The first entry is called Sally Ann's Experience. It pits a group of women against the organized church. It was first published in Cosmopolitan in 1898. This one piece was popular in Chautauqua performances in the early twentieth century and even prompted Teddy Roosevelt to say in a speech in Lansing, Michigan in May of 1908 "I cordially recommend the first chapter of Aunt Jane of Kentucky as a tract in all families where the menfolk tend to selfish or thoughtless or overbearing disregard to the rights of their womenfolk."
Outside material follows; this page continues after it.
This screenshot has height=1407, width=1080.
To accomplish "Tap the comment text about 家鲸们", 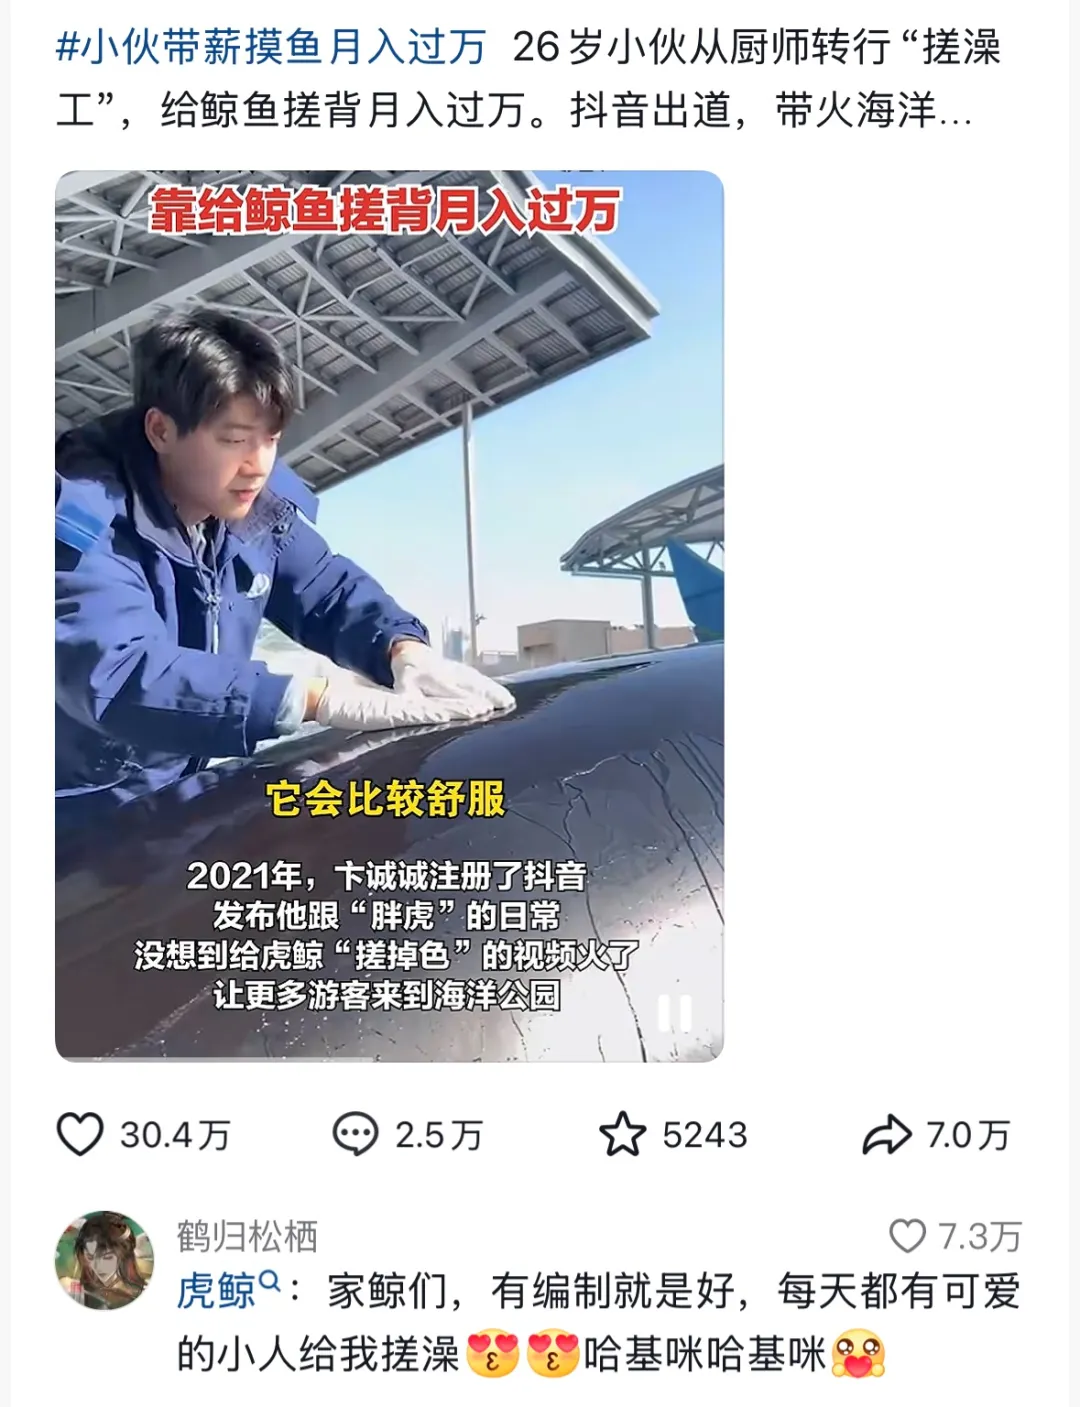I will point(600,1323).
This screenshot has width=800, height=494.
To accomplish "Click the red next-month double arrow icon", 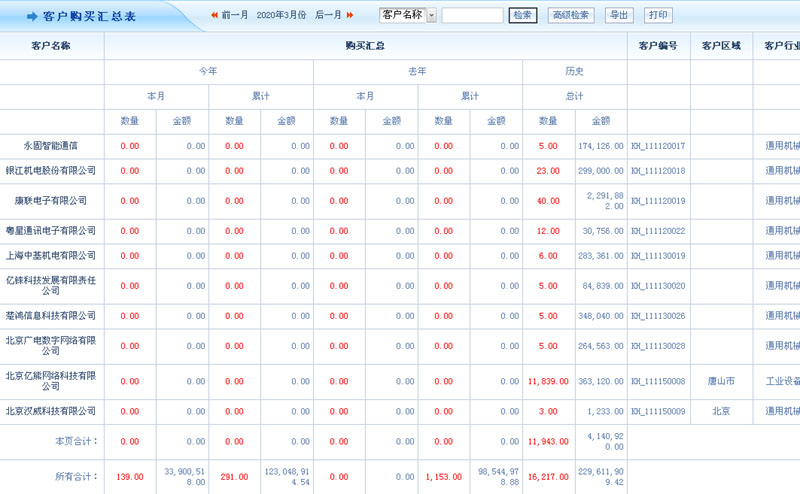I will coord(350,16).

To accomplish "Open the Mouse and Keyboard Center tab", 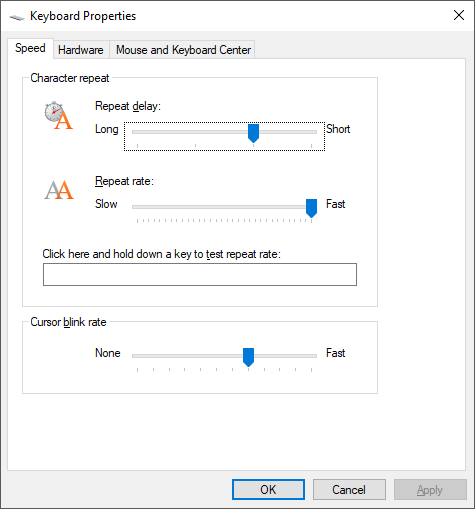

These stories recall Sunday dinners, church meetings and county fair competitions and her lively and folksy comments are often sly comments on the society of her time. Her insights on women's lives and work are showcased in these clever tales. As an example, at one point in her essay "The New Organ" after an old yellow rooster flutters up to the door-step and crows ominously Aunt Jane says "There, now! You hear that?...There's some folks that gives right up and looks for sickness or death or bad news every time a rooster crows in the door. But I never let such things bother me. The Bible says that nobody knows what a day may bring forth, and if I don't know, it ain't likely my old yeller rooster does."

Humor plays a big part in this book and the tales are delightfully told. She uses eccentric characters to illustrate simple values, and she does it in such a way that no one would take offense. It is comforting to go back in time to a community where everybody knew one another and people worked together despite their differences. That is part of the charm of this book. This is what accounts also for the popularity of books like Jan Karon's The Mitford series.

In a story called Mary Andrews' Dinner-Party the character Aunt Jane says "He preached about Nebuchadnezzar and the image he saw in his dream with the head of gold and the feet of clay. And he said that every human being was like that image; there was gold and there was clay in every one of us. Part of us was human and part was divine. Part of us was earthly like the clay, and part heavenly like the gold. And he said that in some folks you couldn't see anything but the clay, but that the gold was there, and if you looked long enough you'd find it. And some folks, he said, looked like they was all gold, but somewhere or other there was the clay, too, and nobody was so good but what he had his secret sins and open faults. And he said sin was jest another name for ignorance, and that Christ knew this when he prayed on the cross, 'Father, forgive them, for they know not what they do.' He said everybody would do right, if they knew what was right to do, and that the thing for us to do was to look for the gold and not the clay in other folks. For the gold was the part that would never die, and the clay was jest the mortal part that we dropped when this mortal shall have put on immortality."

I think the character Aunt Jane was presented as loving life and enjoying it and not just enduring it, and she seemed to live a very happy and fulfilled life, and believed that there was value in all spheres of women's life and work. I think that is a very endearing lesson for all of us and that is why this book is popular still to this day.